*Given records*.
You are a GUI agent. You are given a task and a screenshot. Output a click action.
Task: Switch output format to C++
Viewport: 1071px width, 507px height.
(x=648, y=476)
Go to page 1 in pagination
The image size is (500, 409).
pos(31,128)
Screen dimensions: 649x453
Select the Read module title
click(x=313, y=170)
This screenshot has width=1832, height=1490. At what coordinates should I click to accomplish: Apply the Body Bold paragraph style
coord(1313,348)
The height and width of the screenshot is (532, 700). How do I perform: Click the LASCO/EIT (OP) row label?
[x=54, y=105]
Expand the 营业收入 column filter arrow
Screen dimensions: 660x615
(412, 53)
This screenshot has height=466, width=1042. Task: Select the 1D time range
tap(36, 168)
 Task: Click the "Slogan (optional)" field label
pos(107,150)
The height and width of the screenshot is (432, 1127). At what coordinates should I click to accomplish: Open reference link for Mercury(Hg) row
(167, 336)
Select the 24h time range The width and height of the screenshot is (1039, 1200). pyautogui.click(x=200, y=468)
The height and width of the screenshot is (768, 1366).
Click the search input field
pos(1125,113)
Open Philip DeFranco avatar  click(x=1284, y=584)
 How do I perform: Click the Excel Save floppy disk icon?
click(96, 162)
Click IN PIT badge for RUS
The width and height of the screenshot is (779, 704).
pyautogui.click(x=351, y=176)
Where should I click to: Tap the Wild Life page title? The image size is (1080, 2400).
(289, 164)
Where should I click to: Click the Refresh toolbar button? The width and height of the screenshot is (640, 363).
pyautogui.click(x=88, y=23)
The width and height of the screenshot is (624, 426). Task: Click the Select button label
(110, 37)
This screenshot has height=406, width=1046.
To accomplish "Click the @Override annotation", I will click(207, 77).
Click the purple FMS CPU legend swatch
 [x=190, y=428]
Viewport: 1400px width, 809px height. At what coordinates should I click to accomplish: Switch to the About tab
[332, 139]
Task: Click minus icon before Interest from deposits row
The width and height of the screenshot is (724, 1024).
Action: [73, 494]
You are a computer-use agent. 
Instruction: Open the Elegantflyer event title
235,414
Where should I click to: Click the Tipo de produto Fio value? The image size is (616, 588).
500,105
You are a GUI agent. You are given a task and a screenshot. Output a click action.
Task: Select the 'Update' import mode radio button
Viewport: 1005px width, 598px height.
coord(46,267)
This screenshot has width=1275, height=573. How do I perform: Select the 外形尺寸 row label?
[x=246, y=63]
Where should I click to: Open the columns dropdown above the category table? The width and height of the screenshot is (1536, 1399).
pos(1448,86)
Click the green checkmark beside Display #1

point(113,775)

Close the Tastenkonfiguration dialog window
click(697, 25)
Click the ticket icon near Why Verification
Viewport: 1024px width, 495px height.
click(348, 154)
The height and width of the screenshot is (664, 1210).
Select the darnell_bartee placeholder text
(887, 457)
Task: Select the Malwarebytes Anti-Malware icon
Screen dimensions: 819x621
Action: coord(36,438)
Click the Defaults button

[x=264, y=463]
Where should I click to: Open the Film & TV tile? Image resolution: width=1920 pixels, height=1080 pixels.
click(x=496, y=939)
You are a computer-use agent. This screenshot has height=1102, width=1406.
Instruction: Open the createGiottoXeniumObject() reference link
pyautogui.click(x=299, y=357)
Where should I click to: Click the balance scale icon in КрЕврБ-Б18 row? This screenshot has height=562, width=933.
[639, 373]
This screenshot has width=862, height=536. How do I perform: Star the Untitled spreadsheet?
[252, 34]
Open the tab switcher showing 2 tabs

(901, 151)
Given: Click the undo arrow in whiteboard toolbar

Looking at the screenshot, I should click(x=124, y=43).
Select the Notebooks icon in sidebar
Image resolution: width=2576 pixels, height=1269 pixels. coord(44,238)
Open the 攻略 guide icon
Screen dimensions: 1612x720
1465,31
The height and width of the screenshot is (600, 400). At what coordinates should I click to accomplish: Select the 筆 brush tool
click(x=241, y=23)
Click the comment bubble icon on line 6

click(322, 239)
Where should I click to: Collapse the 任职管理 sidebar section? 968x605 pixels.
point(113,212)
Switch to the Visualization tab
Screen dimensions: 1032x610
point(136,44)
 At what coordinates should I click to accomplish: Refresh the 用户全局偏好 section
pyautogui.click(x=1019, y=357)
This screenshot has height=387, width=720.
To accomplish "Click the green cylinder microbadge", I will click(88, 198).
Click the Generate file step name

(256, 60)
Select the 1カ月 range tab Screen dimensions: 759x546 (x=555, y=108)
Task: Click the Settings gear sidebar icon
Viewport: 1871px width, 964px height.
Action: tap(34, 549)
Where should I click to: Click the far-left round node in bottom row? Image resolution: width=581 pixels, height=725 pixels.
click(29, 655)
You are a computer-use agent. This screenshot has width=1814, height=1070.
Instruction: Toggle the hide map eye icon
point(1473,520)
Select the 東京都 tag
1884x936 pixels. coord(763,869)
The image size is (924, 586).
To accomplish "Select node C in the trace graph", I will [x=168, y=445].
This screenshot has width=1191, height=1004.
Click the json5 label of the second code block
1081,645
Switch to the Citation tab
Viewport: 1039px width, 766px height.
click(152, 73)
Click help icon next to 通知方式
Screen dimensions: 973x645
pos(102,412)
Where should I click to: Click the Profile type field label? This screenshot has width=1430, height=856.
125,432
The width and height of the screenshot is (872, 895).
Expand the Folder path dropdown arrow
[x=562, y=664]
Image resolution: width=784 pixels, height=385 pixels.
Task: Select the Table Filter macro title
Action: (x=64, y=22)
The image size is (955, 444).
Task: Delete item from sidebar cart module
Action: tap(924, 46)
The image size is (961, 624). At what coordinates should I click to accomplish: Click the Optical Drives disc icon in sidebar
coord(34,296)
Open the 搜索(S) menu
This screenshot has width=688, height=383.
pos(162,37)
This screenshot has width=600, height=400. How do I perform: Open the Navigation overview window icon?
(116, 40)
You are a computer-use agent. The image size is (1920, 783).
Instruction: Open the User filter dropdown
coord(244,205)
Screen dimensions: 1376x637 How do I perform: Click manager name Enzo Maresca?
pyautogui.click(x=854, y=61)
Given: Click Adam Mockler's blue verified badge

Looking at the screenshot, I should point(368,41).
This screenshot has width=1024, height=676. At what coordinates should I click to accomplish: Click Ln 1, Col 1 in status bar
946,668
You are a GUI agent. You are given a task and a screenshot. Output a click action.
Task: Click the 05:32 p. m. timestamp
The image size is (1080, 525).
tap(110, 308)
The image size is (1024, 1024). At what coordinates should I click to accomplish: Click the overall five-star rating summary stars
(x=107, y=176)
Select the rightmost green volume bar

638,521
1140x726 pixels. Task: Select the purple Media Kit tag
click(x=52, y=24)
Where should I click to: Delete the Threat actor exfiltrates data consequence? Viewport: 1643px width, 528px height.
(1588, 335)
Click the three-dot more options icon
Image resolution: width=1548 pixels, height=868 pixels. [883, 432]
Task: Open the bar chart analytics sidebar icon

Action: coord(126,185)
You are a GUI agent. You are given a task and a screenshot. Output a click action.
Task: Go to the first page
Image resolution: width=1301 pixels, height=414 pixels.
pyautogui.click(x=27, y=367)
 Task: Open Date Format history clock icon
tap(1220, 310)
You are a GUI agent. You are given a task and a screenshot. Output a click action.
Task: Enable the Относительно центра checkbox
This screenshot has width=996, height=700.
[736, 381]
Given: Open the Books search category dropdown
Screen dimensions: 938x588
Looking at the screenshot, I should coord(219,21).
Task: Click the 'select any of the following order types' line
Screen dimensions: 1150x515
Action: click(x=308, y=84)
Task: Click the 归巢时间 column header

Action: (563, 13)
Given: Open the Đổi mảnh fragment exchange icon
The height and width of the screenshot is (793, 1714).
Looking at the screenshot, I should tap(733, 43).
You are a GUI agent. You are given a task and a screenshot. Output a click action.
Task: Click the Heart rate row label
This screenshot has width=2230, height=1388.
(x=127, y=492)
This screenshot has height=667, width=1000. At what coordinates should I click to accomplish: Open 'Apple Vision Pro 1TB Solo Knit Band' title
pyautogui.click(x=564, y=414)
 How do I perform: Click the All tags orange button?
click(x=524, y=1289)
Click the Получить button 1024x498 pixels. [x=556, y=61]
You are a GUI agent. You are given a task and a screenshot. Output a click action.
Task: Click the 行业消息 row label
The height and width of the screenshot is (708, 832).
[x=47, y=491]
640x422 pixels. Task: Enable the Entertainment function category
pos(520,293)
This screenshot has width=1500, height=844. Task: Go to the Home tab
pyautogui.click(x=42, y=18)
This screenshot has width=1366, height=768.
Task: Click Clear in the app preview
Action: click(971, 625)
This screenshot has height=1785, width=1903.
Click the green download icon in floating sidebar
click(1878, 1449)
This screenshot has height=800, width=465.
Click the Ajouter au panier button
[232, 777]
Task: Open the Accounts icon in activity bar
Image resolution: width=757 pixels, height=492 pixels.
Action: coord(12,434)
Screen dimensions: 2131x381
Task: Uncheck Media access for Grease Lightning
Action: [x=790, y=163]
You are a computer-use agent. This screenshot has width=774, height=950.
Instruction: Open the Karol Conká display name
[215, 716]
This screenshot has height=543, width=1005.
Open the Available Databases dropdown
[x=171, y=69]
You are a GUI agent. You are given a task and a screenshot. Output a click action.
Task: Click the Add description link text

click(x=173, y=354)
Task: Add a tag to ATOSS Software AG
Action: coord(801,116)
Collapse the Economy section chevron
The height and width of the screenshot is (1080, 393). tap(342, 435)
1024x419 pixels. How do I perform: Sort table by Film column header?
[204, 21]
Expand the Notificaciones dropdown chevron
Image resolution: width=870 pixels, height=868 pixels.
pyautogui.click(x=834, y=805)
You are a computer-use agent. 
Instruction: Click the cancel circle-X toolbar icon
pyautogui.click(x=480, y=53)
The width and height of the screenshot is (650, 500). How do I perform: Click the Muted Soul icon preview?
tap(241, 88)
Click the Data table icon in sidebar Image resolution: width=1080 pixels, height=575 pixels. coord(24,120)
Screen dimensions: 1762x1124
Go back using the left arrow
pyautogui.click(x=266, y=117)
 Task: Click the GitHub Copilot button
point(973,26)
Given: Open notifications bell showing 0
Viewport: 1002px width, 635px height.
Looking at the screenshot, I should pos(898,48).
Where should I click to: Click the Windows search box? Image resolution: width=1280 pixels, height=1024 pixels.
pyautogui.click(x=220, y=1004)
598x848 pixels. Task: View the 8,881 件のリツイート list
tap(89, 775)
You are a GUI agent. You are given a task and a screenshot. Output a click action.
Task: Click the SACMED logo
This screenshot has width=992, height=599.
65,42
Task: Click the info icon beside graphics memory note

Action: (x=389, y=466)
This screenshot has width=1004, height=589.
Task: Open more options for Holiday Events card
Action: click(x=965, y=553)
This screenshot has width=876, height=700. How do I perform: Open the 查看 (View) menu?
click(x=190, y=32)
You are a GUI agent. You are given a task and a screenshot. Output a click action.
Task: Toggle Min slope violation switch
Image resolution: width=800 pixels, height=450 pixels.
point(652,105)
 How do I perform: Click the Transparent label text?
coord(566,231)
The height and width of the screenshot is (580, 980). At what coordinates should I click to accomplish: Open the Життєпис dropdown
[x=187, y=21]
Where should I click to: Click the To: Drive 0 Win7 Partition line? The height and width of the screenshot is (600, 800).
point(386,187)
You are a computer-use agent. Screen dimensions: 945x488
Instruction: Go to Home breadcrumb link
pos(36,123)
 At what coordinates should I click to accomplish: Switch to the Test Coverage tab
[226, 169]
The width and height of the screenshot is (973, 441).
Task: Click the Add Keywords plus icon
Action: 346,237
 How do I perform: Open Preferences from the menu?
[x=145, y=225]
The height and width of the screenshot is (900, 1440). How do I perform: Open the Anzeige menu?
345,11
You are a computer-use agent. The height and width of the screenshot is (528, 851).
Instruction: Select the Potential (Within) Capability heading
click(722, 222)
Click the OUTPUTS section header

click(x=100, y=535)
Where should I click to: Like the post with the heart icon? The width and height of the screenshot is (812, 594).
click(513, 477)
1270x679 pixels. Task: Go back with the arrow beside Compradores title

*What you need to do*.
Looking at the data above, say how many lines contain the word "computer", with no added words.

*Task solution*.
8